* **Task to complete**
How many lines in the listing contain the string "Switch"? Give only the number.

(Stored records)
==========

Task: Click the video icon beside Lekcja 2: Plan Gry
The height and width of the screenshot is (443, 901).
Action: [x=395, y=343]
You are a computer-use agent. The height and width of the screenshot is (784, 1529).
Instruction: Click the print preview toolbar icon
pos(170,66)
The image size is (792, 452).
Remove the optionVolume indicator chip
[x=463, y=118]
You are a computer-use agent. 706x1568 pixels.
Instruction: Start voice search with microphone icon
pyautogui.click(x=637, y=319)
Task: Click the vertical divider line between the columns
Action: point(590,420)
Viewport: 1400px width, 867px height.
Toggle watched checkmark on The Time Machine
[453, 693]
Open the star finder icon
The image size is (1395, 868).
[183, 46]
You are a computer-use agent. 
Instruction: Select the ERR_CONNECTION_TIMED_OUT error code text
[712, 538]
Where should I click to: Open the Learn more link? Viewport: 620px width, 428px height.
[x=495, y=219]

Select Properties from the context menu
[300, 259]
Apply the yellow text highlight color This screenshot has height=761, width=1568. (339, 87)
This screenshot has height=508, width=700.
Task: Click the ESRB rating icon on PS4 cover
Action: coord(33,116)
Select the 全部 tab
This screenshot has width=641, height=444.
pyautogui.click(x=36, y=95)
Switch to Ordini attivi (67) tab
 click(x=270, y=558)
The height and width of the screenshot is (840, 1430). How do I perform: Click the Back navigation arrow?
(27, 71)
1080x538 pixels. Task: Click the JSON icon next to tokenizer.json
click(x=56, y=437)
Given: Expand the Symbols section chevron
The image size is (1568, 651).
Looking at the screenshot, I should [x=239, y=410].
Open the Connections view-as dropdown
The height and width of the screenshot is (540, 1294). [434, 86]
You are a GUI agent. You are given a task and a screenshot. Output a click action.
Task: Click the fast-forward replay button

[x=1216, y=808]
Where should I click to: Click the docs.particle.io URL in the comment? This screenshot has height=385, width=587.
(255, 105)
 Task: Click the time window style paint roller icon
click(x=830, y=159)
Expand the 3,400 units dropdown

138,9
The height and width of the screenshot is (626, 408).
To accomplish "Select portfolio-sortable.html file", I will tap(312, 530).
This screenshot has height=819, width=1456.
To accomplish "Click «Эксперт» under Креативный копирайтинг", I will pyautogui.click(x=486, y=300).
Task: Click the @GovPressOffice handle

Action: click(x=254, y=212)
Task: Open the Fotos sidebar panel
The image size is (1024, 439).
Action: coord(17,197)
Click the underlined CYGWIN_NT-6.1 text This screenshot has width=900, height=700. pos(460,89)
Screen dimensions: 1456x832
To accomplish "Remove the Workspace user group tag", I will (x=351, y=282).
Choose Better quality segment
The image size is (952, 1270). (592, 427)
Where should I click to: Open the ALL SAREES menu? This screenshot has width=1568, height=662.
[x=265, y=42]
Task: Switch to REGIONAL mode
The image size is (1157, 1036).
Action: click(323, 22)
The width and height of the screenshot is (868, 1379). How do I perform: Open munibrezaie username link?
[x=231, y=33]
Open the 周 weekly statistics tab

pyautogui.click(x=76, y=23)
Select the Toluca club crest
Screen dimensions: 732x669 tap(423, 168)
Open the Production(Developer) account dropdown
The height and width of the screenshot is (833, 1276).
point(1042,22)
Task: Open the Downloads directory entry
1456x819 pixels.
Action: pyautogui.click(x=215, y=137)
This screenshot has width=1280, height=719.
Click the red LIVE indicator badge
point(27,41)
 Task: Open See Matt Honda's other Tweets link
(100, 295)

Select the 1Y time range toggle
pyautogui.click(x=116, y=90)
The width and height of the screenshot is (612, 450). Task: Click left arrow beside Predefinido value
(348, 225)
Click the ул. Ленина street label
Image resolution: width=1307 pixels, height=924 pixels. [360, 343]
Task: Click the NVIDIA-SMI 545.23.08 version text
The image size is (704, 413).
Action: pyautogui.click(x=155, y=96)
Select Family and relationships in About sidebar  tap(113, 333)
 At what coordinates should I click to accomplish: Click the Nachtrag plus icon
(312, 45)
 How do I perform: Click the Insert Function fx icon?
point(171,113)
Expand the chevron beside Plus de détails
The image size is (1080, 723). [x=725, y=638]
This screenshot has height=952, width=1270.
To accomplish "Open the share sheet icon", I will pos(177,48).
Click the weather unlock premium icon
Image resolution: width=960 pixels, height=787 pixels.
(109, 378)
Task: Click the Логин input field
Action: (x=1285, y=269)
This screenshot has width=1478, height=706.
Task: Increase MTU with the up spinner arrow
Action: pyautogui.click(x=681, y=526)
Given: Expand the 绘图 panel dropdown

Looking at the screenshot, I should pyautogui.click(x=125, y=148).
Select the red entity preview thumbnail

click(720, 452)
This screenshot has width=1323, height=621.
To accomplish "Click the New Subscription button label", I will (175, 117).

==========

* **In response**
2